§ **Given instruction**
Please repeat the entries word for word, starting at the line that contains "Given: Click the" and ending at the line that contains "click(x=247, y=54)", with both of those lines included. Leave the pictures out of your answer.

[Entries for locating words and elements]
====

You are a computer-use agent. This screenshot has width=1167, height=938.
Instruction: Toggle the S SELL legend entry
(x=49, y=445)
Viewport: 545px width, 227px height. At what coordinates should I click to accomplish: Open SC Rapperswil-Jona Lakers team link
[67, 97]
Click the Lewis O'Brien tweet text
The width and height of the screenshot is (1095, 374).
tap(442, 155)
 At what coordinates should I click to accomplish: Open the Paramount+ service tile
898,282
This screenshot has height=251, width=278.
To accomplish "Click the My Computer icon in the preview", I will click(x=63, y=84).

====

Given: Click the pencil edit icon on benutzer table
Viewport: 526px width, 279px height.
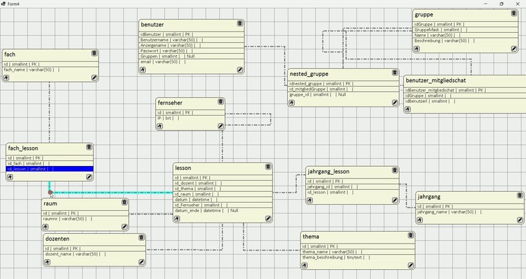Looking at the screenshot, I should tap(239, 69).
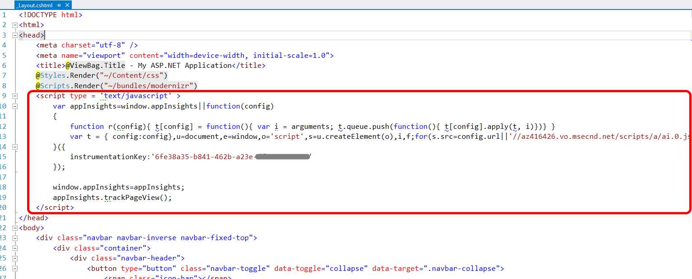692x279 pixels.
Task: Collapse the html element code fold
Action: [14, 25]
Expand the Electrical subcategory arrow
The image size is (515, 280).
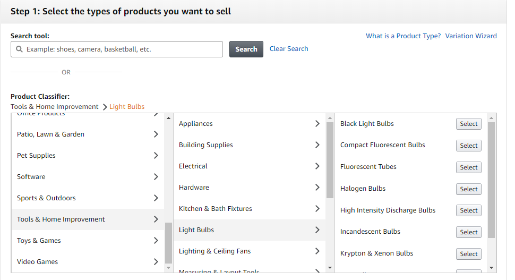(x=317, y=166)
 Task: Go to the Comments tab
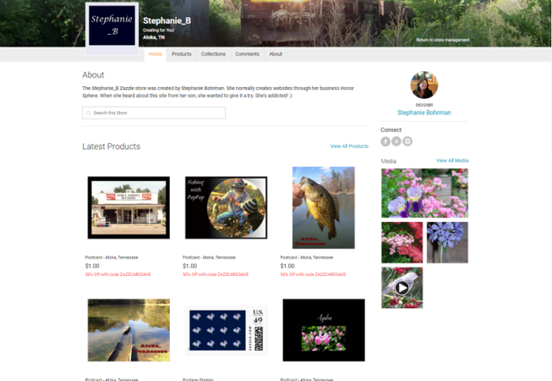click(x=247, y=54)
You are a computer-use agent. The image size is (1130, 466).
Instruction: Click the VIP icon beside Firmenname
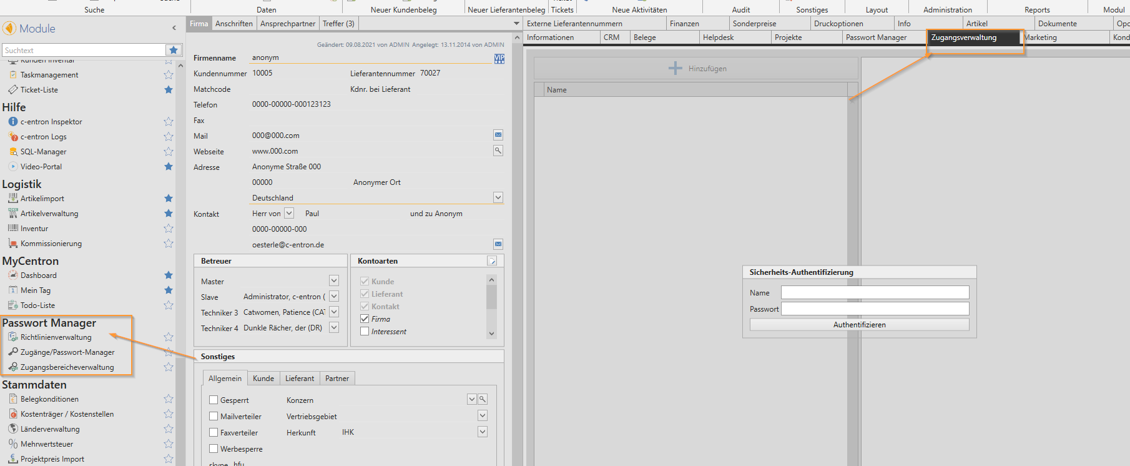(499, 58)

====

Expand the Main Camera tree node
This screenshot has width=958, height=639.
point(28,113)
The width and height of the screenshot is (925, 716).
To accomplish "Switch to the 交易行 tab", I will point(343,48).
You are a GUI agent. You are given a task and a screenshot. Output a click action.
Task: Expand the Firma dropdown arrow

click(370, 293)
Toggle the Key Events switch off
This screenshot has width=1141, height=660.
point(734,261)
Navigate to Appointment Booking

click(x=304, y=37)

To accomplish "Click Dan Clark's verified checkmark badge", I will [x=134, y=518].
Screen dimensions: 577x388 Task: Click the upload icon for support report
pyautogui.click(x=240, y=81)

====

§ **Exercise result**
Given: Click the pencil edit icon on benutzer table
Viewport: 526px width, 279px height.
Looking at the screenshot, I should tap(239, 69).
692x279 pixels.
Task: Collapse the html element code fold
Action: [14, 25]
Expand the Electrical subcategory arrow
The image size is (515, 280).
(x=317, y=166)
 Task: Go to the Comments tab
click(x=247, y=54)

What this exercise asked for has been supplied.